In 2024, Silicon Valley took a distinct turn for the political. The age of regulatory disinterest in Tech, a time where courts all over the country were citing Robert Bork’s ‘The Antitrust Paradox’ touting economic efficiency over antitrust regulation, is long gone. Biden elected three anti-Big Tech regulators–Gary Gensler, Lina Khan, and Jonathan Kanter–to the SEC, FTC and DoJ antitrust division, which led to an administration that targeted the cryptocurrency industry, blocked merger deals worth billions and declared Google ‘a monopolist.’ In the New Yorker, Charles Duhigg reported on Silicon Valley’s response to this–the consolidation of a political lobby of super PACs, with cryptocurrency funding nearly half of all corporate donations to PACs in the 2024 elections. With government turning on them, Silicon Valley has turned to government. As Duhigg put it, “Tech has learned how to politick.”

It is imperative we take notice of this shift—the future of Silicon’s Valley political lobby may be up in the air but its ideological groundings have always been crystal clear. Efficiency, the key term in the Government of Department Efficiency that Musk is nominated to lead, has long been the focus of Silicon Valley technocrats who consider government to be a bloated and inefficient obstacle to letting free-reigning technology improve human life. Governments are presented as slow-moving red-tape bureaucracies and tech companies as the true proponents of ‘disruptive’ change.

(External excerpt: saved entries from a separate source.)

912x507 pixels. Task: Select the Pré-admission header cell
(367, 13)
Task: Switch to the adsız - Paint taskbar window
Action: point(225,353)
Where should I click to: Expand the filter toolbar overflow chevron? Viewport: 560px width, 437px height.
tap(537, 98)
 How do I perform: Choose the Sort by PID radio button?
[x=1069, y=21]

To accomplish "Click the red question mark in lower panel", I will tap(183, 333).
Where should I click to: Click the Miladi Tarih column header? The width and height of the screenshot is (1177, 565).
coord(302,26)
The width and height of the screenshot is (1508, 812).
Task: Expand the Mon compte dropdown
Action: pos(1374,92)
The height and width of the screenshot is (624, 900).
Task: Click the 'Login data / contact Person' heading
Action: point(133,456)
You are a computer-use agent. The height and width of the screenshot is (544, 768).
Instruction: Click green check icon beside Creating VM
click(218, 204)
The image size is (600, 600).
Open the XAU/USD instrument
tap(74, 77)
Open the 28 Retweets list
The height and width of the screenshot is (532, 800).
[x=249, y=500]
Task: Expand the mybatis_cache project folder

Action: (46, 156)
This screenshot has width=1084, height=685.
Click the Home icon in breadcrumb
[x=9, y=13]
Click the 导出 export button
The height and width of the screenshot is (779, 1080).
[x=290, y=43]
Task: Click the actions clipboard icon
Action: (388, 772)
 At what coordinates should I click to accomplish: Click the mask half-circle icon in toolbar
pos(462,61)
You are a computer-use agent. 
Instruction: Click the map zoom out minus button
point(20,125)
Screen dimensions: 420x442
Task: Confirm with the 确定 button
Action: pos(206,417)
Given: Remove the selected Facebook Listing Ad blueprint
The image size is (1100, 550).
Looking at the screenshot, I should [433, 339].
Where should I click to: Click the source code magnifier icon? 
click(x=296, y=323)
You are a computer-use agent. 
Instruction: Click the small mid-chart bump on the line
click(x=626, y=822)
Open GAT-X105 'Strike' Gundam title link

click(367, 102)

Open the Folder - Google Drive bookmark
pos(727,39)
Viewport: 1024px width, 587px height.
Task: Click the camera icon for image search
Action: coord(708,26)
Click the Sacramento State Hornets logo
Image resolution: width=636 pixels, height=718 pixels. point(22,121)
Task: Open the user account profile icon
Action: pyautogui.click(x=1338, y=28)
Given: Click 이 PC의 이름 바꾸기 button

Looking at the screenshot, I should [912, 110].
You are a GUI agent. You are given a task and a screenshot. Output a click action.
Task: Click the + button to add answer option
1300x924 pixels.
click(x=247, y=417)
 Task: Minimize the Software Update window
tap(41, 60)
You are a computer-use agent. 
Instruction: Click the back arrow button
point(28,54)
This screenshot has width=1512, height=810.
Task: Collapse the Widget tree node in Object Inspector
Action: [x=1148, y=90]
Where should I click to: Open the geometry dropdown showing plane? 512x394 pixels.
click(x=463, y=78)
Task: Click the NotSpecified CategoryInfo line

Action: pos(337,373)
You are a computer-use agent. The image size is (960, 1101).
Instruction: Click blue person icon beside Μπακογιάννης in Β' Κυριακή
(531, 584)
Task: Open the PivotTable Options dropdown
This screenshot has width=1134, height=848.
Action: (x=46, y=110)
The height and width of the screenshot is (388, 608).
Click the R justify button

Musk has warned that his giant spending cuts in government will present “temporary hardship” for American citizens, a move that seems aligned with the “move fast and break things” creed originating from a Mark Zuckerberg quote. Silicon Valley ultimately advocates for a technocracy, a streamlined body of elites in government that allow it unchecked power to engineer solutions for the world. Thus, the meta-narrative of Silicon Valley is the techno-optimist one, one that treats technology as a sure panacea to the climate crisis. Adrienn LaFrance, executive editor at The Atlantic, published “The Dangers of Techno-Authoritarianism” in January 2024, warning of antidemocratic illiberal movement of techno-autocrats softened her warning with the postulation that “The main dangers of authoritarian technocracy are not at this point political.” That changed when tech billionaires like Elon Musk, Peter Thiel, David Sacks, Marc Andreessen and Ben Horowitz paved the way for Silicon Valley “disruptors” to funnel their money and support into Donald Trump’s campaign, orchestrating a shift away from an industry that once sought to stay as far away from Washington as possible.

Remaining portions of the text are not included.